In [1]:
# Dependencies
import pandas as pd
import numpy as np

In [2]:
# Path of csv file, originally converted using tabula
covid_excess_deaths_path = "Resources/Excess_Deaths_Associated_with_COVID-19.csv"

# Read the csv file
covid_excess_deaths_df = pd.read_csv(covid_excess_deaths_path, low_memory=False)

In [43]:
# Display the data table for preview
print()
print(f"Excess Deaths Probably Associated with Covid-19 Dataset")
covid_excess_deaths_df.head()


Excess Deaths Probably Associated with Covid-19 Dataset


Unnamed: 0,Week Ending Date,State,Observed Number,Upper Bound Threshold,Exceeds Threshold,Average Expected Count,Excess Lower Estimate,Excess Higher Estimate,Year,Total Excess Lower Estimate in 2020,Total Excess Higher Estimate in 2020,Percent Excess Lower Estimate,Percent Excess Higher Estimate,Type,Outcome,Suppress,Note
0,2017-01-14,Alabama,1130.0,1188.0,False,1029.0,0.0,101.0,2017,3743,5884,0.0,0.1,Predicted (weighted),All causes,,
1,2017-01-21,Alabama,1048.0,1201.0,False,1042.0,0.0,6.0,2017,3743,5884,0.0,0.0,Predicted (weighted),All causes,,
2,2017-01-28,Alabama,1026.0,1216.0,False,1057.0,0.0,0.0,2017,3743,5884,0.0,0.0,Predicted (weighted),All causes,,
3,2017-02-04,Alabama,1036.0,1216.0,False,1057.0,0.0,0.0,2017,3743,5884,0.0,0.0,Predicted (weighted),All causes,,
4,2017-02-11,Alabama,1058.0,1207.0,False,1053.0,0.0,5.0,2017,3743,5884,0.0,0.0,Predicted (weighted),All causes,,


In [60]:
# For convenience
df = covid_excess_deaths_df

In [62]:
# Create list of US states (unique)
states_list = df.State.unique().tolist()

# Remove non-state list entitites
states_list.remove('United States')
states_list.remove('Puerto Rico')
states_list.remove('New York City')
states_list.remove('District of Columbia')

print(states_list)
print()

# Count and print number of US states (unique) as a check
num_states = len(states_list)
print(f"Number of States and Territories = {num_states}")
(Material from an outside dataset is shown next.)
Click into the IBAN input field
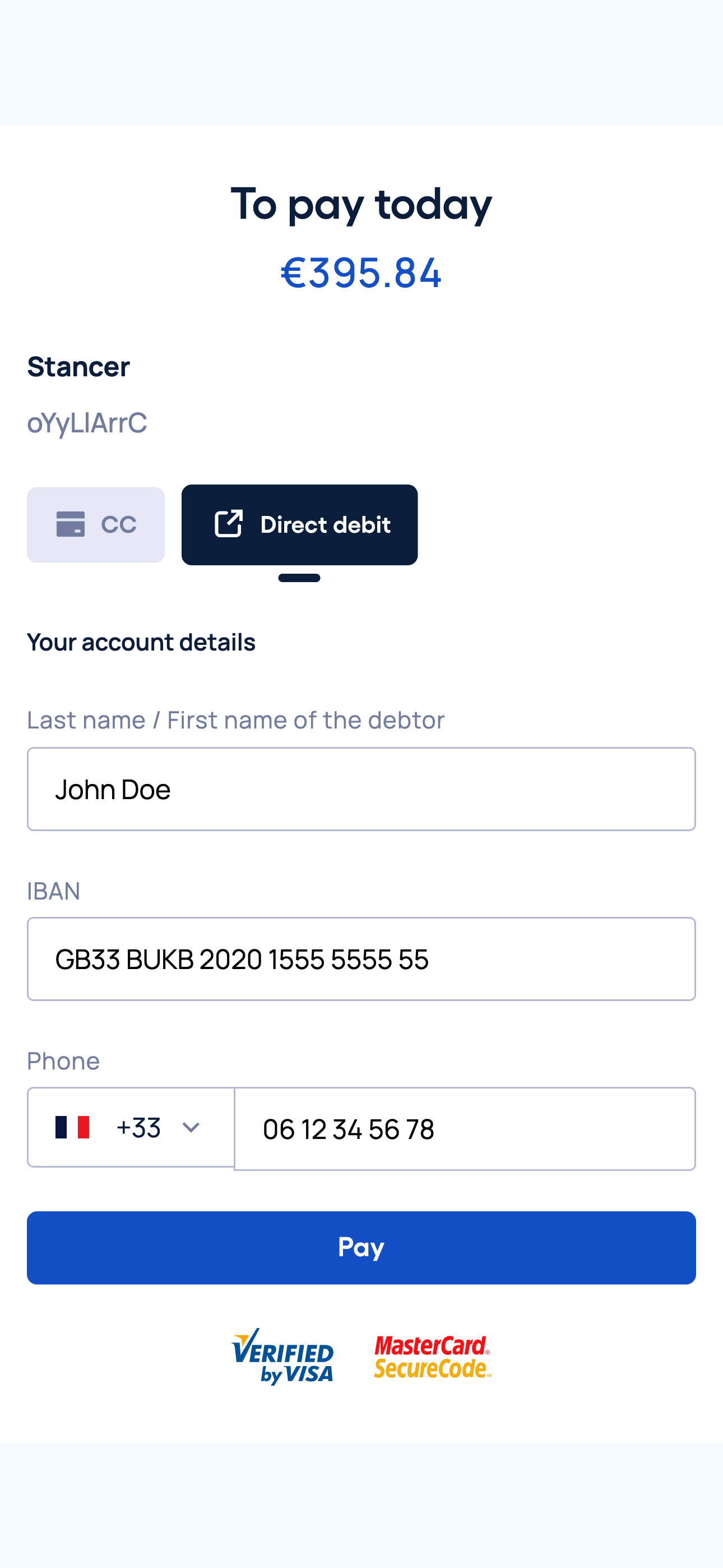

['Alabama', 'Alaska', 'Arizona', 'Arkansas', 'California', 'Colorado', 'Connecticut', 'Delaware', 'Florida', 'Georgia', 'Hawaii', 'Idaho', 'Illinois', 'Indiana', 'Iowa', 'Kansas', 'Kentucky', 'Louisiana', 'Maine', 'Maryland', 'Massachusetts', 'Michigan', 'Minnesota', 'Mississippi', 'Missouri', 'Montana', 'Nebraska', 'Nevada', 'New Hampshire', 'New Jersey', 'New Mexico', 'New York', 'North Carolina', 'North Dakota', 'Ohio', 'Oklahoma', 'Oregon', 'Pennsylvania', 'Rhode Island', 'South Carolina', 'South Dakota', 'Tennessee', 'Texas', 'Utah', 'Vermont', 'Virginia', 'Washington', 'West Virginia', 'Wisconsin', 'Wyoming']

Number of States and Territories = 50


In [41]:
# Create list of dates (unique weeks)
date_list = df["Week Ending Date"].unique().tolist()

# Count number of dates (unique weeks)
num_weeks = len(date_list)
num_years = (num_weeks / 52)
print(f"Reported Period = {round(num_years, 1)} Years")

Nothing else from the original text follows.